Extract provided.
::::

Positive Volume Index

Description:

The Positive Volume Index (PVI) is a technical indicator designed to gauge bullish sentiment in the stock market by tracking days where trading volume increases compared to the previous day. Developed by Norman Fosback, the PVI calculates a cumulative index value based on days with increased volume, with each day's PVI determined by the price change relative to the previous day. Rising PVI values indicate sustained bullishness as volume increases on up days, potentially signaling the continuation of an uptrend. Traders often use the PVI alongside other technical indicators to confirm market trends and anticipate potential reversals, although it's essential to employ proper risk management strategies and consider other factors when making trading decisions.

Input Parameters:

  • Length: Number of periods used in the calculation.
  • MA Type: Select the moving average type such as EMA, SMA, or HullMA.
  • Price Source: The specific data points (such as open, high, low, or close) from each candle in a financial chart that an indicator uses for mathematical computations, enabling the calculation of metrics like the average over a specified period.

Use Case:

  • Confirmation of Bullish Trends: Traders use the Positive Volume Index (PVI) to confirm bullish trends by observing rising PVI values alongside increasing stock prices and volume. When the PVI consistently climbs higher, it suggests that buying pressure is strengthening, potentially signaling a continuation of the uptrend.

::::

Stored data.
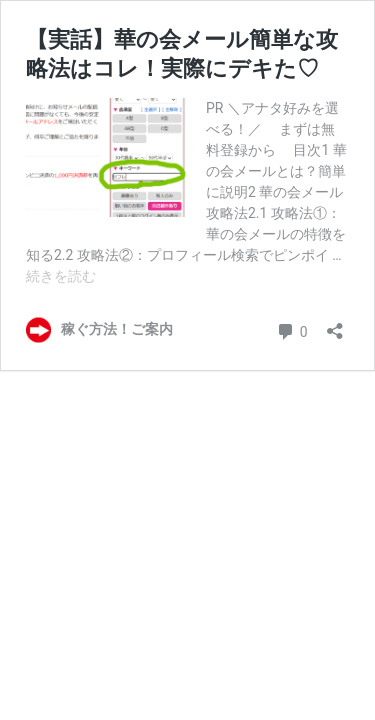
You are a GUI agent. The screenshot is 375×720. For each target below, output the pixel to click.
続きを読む (61, 276)
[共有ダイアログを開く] (335, 324)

::::

Prompt 1. In the Positive Volume Index description, write out the passage starting with "The Positive Volume Index (PVI) is" and going on through "making trading decisions.", substituting "equity market" for "stock market".
Prompt 2. Name every input parameter given in the Positive Volume Index description.
Prompt 3. Carry on the Positive Volume Index description from its last sentence.

Exercise answer 1.
The Positive Volume Index (PVI) is a technical indicator designed to gauge bullish sentiment in the equity market by tracking days where trading volume increases compared to the previous day. Developed by Norman Fosback, the PVI calculates a cumulative index value based on days with increased volume, with each day's PVI determined by the price change relative to the previous day. Rising PVI values indicate sustained bullishness as volume increases on up days, potentially signaling the continuation of an uptrend. Traders often use the PVI alongside other technical indicators to confirm market trends and anticipate potential reversals, although it's essential to employ proper risk management strategies and consider other factors when making trading decisions.

Exercise answer 2. Length, MA Type, Price Source

Exercise answer 3.
  • Identifying Bullish Reversals: A sudden spike in PVI after a prolonged downtrend may indicate a potential bullish reversal. Traders look for instances where the PVI sharply increases despite a history of declining prices, suggesting that buying interest is surging and sentiment may be shifting from bearish to bullish.
  • Divergence Analysis: Traders employ PVI in divergence analysis, where they compare the direction of the PVI with the direction of the stock price. Divergence occurs when the PVI moves in the opposite direction of the price trend, potentially signaling a weakening trend. Bullish divergence occurs when the PVI is rising while prices are falling, indicating possible bullish momentum building beneath the surface.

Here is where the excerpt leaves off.